Stated problem A: Translate this sentence from the blog post on programming projects into Spanish: "Here's a little secret of programming: you won't get it right the first time."
Stated problem B: Pick up the blog post on programming projects after its final sentence and write the paragraph that comes next.

Document section:
--------------------------------

As a tangent, I take the same approach to strategy games. I like to take my time and learn the rules of a game on my own, and I would scorn to look at a strategy guide during that period. However, there comes a point where you have a basic understanding of the rules and can improve much faster by considering input from others who have already mastered the game.

Anyway, more on the wrong approaches and the right one later.

Friday, August 28, 2009

Divide and conquer your project, part 1

James, who is a regular commenter, is a programmer looking for more experience. James has studied a few languages and probably has a decent grasp on the basic logic that it takes to write a program, but he wants to work on a personal project because he doesn't get enough variety of practical applications at work.

This is an admirable goal, first because developing your programming skills requires constant practice, and second because personal projects can make good resume padding. Potential employers like to hear that you program for fun, because it will make you more likely to throw yourself into your work. Also, if they ask "Have you worked with technology X?" you can say "Not professionally, but let me show you this project that I posted on my web page." It gives you the opportunity to talk intelligently about the technology.

However, starting a new project can be overwhelming, and it's hard to know where to start. You have all these things in your head that you would like the program to do, but you can't see how to get from what you have now (a blank screen) to what you would like to have (an awesome program with flawless logic and a clean interface). What do you do first?

I spent a few posts discussing the technique of "divide and conquer." As it turns out, that is also an excellent plan for approaching your programming projects. Here's a little secret of programming: you won't get it right the first time. Fuhgeddaboutit. Don't try. If you sit down for a couple of hours and try to write an enormous, complex program in one shot, and only after you think it is done do you compile it for the first time, you will be confronted by a screen full of errors and another few hours of headache, tracing back through what you did to figure out where each of numerous bugs exists in your thousand line program.

Actually, my proudest moment as an undergrad was writing a single assembly language module that executed perfectly with no debugging on my first try. But that's not something you should count on, and in any case, this was one line in a much larger program.

When you are building a castle of air, you do it brick by brick. Except they're, you know, wind bricks. You don't wave your hands and get a fully formed castle. You break down the project in your mind into easily manageable pieces, and at each step you (1) Look at that step to determine whether you should break it down even further before proceeding, (2) Write complete code that does something visible, and (3) test that component thoroughly.

That third step is crucial, and it's a hallmark of a solid programmer that they develop testable and tested code at every step. When you test a piece of your code until you know it's solid, you will save yourself a lot of time later that would have been spent backtracking to figure out where your code is going wrong.

How do you break it down? Let's consider the project that James set for himself.

--------------------------------

Dataset entries:
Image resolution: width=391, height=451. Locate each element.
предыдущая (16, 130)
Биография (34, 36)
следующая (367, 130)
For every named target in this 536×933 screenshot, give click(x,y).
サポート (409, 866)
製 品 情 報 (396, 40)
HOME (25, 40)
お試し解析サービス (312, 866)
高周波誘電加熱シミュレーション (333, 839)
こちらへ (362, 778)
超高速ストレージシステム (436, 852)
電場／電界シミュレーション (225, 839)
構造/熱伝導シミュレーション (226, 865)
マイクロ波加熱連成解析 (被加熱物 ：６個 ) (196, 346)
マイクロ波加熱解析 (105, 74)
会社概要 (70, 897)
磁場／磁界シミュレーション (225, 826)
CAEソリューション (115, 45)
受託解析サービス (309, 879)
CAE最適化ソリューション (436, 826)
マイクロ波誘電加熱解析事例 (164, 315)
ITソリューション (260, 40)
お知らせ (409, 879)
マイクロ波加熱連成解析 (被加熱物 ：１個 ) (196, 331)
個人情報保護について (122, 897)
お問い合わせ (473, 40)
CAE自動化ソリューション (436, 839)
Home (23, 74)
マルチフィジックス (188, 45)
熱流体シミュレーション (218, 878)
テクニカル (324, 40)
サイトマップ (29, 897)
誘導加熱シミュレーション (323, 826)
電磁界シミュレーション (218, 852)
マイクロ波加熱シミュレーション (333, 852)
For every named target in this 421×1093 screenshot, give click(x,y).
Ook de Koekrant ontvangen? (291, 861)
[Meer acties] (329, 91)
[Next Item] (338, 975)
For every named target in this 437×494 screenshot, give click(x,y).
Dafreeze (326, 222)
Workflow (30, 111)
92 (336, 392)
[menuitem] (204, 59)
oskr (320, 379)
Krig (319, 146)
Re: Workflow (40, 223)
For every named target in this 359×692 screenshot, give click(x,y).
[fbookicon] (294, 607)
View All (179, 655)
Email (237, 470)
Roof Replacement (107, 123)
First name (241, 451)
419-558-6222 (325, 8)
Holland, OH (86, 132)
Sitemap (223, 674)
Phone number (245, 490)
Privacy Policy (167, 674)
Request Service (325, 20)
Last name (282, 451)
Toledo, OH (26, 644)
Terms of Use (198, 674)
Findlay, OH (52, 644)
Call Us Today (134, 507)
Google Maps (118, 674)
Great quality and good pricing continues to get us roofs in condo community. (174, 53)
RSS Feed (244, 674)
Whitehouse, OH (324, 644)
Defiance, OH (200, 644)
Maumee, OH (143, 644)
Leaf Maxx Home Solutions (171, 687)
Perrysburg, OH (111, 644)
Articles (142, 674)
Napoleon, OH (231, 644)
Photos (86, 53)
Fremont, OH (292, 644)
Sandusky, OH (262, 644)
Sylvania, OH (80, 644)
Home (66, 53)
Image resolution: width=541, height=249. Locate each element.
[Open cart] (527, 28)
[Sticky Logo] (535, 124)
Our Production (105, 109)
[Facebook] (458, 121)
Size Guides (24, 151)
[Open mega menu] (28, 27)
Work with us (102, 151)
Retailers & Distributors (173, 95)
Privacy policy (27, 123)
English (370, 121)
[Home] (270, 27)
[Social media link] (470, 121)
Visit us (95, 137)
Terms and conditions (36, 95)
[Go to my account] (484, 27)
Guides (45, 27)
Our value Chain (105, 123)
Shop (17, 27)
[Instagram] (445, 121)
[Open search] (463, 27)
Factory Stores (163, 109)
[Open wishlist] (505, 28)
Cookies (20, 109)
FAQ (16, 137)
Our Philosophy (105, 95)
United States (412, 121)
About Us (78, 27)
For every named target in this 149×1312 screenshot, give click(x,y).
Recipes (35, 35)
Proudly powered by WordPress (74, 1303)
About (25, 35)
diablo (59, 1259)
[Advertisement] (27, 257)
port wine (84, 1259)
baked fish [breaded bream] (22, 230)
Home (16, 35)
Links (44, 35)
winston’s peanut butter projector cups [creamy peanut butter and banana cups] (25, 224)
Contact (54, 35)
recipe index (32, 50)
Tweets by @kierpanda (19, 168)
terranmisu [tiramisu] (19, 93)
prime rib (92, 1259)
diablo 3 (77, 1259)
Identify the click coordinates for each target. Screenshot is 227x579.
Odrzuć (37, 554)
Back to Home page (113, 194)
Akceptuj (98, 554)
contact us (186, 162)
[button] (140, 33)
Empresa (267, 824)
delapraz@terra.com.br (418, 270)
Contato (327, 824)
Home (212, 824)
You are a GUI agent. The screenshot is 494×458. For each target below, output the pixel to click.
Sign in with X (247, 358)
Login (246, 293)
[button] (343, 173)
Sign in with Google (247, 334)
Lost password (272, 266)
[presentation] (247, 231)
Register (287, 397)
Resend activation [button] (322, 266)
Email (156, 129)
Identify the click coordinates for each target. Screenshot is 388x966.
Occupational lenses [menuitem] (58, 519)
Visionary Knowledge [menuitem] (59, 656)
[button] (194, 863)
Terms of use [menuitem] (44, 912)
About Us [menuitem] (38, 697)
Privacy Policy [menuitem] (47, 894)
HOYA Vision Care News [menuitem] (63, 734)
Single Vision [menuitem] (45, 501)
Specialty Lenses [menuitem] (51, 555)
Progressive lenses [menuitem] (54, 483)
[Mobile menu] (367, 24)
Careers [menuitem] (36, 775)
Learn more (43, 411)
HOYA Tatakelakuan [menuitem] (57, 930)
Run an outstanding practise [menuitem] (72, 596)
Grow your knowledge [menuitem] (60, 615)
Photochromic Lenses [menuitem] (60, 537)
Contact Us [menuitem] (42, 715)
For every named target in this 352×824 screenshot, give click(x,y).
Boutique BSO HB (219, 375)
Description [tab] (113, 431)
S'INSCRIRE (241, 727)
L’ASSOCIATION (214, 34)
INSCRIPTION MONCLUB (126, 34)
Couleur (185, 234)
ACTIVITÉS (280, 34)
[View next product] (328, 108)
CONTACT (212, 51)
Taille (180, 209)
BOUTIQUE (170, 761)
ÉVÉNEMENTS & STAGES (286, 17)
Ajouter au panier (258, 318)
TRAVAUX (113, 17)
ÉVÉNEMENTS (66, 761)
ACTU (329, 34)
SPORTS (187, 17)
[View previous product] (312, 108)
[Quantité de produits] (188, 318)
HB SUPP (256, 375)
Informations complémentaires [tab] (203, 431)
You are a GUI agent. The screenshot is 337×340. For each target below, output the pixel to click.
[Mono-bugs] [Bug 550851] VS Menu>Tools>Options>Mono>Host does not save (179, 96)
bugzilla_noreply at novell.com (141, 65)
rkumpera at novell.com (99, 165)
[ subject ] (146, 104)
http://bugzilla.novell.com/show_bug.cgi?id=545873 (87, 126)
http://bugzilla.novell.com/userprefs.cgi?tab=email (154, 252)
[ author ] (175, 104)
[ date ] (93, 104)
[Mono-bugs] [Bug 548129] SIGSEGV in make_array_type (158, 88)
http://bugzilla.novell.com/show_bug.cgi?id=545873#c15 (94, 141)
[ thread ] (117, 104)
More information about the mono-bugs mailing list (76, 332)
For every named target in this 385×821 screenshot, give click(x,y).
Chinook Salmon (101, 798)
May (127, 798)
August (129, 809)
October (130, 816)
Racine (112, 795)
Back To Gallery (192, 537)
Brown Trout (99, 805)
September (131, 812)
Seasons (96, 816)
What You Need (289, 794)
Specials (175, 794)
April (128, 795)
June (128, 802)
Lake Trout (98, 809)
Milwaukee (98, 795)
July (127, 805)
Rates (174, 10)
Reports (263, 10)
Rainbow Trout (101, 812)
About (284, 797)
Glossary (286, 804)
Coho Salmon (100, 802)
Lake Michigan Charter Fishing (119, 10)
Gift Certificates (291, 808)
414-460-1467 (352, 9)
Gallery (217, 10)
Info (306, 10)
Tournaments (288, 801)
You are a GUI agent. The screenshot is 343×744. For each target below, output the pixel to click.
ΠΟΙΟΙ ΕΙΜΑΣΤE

--------------------------------

Task output A: Aquí tienes un pequeño secreto de la programación: no te va a salir bien a la primera.

Task output B:
One idea I've had is a program that accepts inputs on your credit card balances, minimum payments, etc, and calculates the most efficient payment plan to snowball. I've got a spreadsheet I downloaded from somewhere that I'd model, but the spreadsheet can't jigger your payments to determine the best way to pay off the balances the soonest, or with the least amount of interest. I envision it as an Iphone App, although I learned that without a Mac I can't write it that way.

Actually a spreadsheet probably can do that, but writing a full featured program would be cooler. So let's consider what components this program has.

A popular way of dividing up pieces of a program is to start by splitting it into three layers: a presentation layer (the way your program handles input and output); a data layer (the information that your program will be manipulating); and a business layer (the program logic that figures out what to do). If you split your program up into pieces this way, then you can hopefully change up the pieces at any stage without risking ruining your entire program.

How you start your problem will largely depending on which component is most interesting to you personally. In many projects, the graphics are the most interesting thing. In that case, your top priority would be to get something, anything to display on the screen.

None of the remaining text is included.